### ENTRIES SHOWN

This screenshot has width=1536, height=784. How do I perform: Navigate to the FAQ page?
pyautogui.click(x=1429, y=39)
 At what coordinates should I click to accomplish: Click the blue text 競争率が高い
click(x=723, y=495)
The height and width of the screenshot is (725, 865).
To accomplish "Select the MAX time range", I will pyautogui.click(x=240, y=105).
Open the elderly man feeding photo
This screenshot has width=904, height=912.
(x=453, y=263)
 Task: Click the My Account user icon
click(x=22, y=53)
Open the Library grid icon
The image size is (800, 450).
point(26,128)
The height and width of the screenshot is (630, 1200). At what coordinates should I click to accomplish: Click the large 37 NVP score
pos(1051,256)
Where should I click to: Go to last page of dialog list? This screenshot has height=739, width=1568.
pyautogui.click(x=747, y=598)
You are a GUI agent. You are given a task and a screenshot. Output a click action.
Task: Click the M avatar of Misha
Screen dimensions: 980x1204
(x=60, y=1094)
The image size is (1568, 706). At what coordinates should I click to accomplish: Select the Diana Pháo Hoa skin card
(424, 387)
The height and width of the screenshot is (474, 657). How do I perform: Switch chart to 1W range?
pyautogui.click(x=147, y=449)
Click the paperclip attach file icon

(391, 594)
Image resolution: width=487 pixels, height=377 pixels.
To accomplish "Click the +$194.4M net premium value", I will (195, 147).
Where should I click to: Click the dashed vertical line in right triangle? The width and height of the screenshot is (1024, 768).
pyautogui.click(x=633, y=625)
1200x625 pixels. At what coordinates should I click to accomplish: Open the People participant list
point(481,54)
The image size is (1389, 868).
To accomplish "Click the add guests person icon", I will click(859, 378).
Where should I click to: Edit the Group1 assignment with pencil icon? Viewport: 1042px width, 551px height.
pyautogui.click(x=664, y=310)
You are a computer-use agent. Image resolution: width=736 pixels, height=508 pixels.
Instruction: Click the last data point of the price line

### WHAT IS NEEDED
Repeat all of the records above exactly as written.

### WRITTEN RESPONSE
This screenshot has width=1536, height=784. How do I perform: Navigate to the FAQ page?
pyautogui.click(x=1429, y=39)
 At what coordinates should I click to accomplish: Click the blue text 競争率が高い
click(x=723, y=495)
The height and width of the screenshot is (725, 865).
To accomplish "Select the MAX time range", I will pyautogui.click(x=240, y=105).
Open the elderly man feeding photo
This screenshot has width=904, height=912.
(x=453, y=263)
 Task: Click the My Account user icon
click(x=22, y=53)
Open the Library grid icon
The image size is (800, 450).
point(26,128)
The height and width of the screenshot is (630, 1200). At what coordinates should I click to accomplish: Click the large 37 NVP score
pos(1051,256)
Where should I click to: Go to last page of dialog list? This screenshot has height=739, width=1568.
pyautogui.click(x=747, y=598)
You are a GUI agent. You are given a task and a screenshot. Output a click action.
Task: Click the M avatar of Misha
Screen dimensions: 980x1204
(x=60, y=1094)
The image size is (1568, 706). At what coordinates should I click to accomplish: Select the Diana Pháo Hoa skin card
(424, 387)
The height and width of the screenshot is (474, 657). How do I perform: Switch chart to 1W range?
pyautogui.click(x=147, y=449)
Click the paperclip attach file icon

(391, 594)
Image resolution: width=487 pixels, height=377 pixels.
To accomplish "Click the +$194.4M net premium value", I will (195, 147).
Where should I click to: Click the dashed vertical line in right triangle? The width and height of the screenshot is (1024, 768).
pyautogui.click(x=633, y=625)
1200x625 pixels. At what coordinates should I click to accomplish: Open the People participant list
point(481,54)
The image size is (1389, 868).
To accomplish "Click the add guests person icon", I will click(859, 378).
Where should I click to: Edit the Group1 assignment with pencil icon? Viewport: 1042px width, 551px height.
pyautogui.click(x=664, y=310)
You are a computer-use agent. Image resolution: width=736 pixels, height=508 pixels.
Instruction: Click the last data point of the price line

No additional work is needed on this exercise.